-- Page start --
RULE 26 OF THE FEDERAL RULES OF CIVIL PROCEDURE: GENERAL PROVISIONS REGARDING DUSCOVERY; DUTY OF DISCLOSURE

 

(a)            Required Disclosures; Methods to Discover Additional Matter.

 

(1)            Initial Disclosures.

 

Except in categories of proceedings specified in Rule 26(a)(1)(E), or to the extent otherwise stipulated or directed by order, a party must, without awaiting a discovery request, provide to other parties:

 

(A)            the name and, if known, the address and telephone number of each individual likely to have discoverable information that the disclosing party may use to support its claims or defenses, unless solely for impeachment, identifying the subjects of the information;

 

(B)            a copy of, or a description by category and location of, all documents, data compilations, and tangible things that are in the possession, custody, or control of the party and that the disclosing party may use to support its claims or defenses, unless solely for impeachment;

 

(C)            a computation of any category of damages claimed by the disclosing party, making available for inspection and copying as under Rule 34 the documents or other evidentiary material, not privileged or protected from disclosure, on which such computation is based, including materials bearing on the nature and extent of injuries suffered; and

 

(D)            for inspection and copying as under Rule 34 any insurance agreement under which any person carrying on an insurance business may be liable to satisfy part or all of a judgment which may be entered in the action or to indemnify or reimburse for payments made to satisfy the judgment.
-- Page end --
-- Collected data start --
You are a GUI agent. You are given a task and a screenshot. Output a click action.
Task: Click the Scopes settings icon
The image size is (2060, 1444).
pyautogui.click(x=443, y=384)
-- Collected data end --
> Job 1
Return the passage of the Rule 26 text from "RULE 26 OF THE" up to and including "Discover Additional Matter.", copied word for word.
> Job 2
Carry the Rule 26 text on discovery and disclosure forward from the point where it stops.

> Task output 1
RULE 26 OF THE FEDERAL RULES OF CIVIL PROCEDURE: GENERAL PROVISIONS REGARDING DUSCOVERY; DUTY OF DISCLOSURE

 

(a)            Required Disclosures; Methods to Discover Additional Matter.

> Task output 2
 

(E)            The following categories of proceedings are exempt from initial disclosure under Rule 26(a)(1) :

 

(i)            an action for review on an administrative record;

 

(ii)            a petition for habeas corpus or other proceeding to challenge a criminal conviction or sentence;

 

(iii)            an action brought without counsel by a person in custody of the United States, a state, or a state subdivision;


(iv)            an action to enforce or quash an administrative summons or subpoena;

 

(v)            an action by the United States to recover benefit payments;

 

(vi)            an action by the United States to collect on a student loan guaranteed by the United States;

 

(vii)            a proceeding ancillary to proceedings in other courts; and

 

(viii)            an action to enforce an arbitration award.

 

These disclosures must be made at or within 14 days after the Rule 26(f) conference unless a different time is set by stipulation or court order, or unless a party objects during the conference that initial disclosures are not appropriate in the circumstances of the action and states the objection in the Rule 26(f) discovery plan. In ruling on the objection, the court must determine what disclosures ‑ if any ‑ are to be made, and set the time for disclosure. Any party first served or otherwise joined after the Rule 26(f) conference must make these disclosures within 30 days after being served or joined unless a different time is set by stipulation or court order. A party must make its initial disclosures based on the information then reasonably available to it and is not excused from making its disclosures because it has not fully completed its investigation of the case or because it challenges the sufficiency of another party's disclosures or because another party has not made its disclosures.

 

(2) Disclosure of Expert Testimony.

 

(A) In addition to the disclosures required by paragraph (1), a party shall disclose to other parties the identity of any person who may be used at trial to present evidence under Rules 702, 703, or 705 of the Federal Rules of Evidence.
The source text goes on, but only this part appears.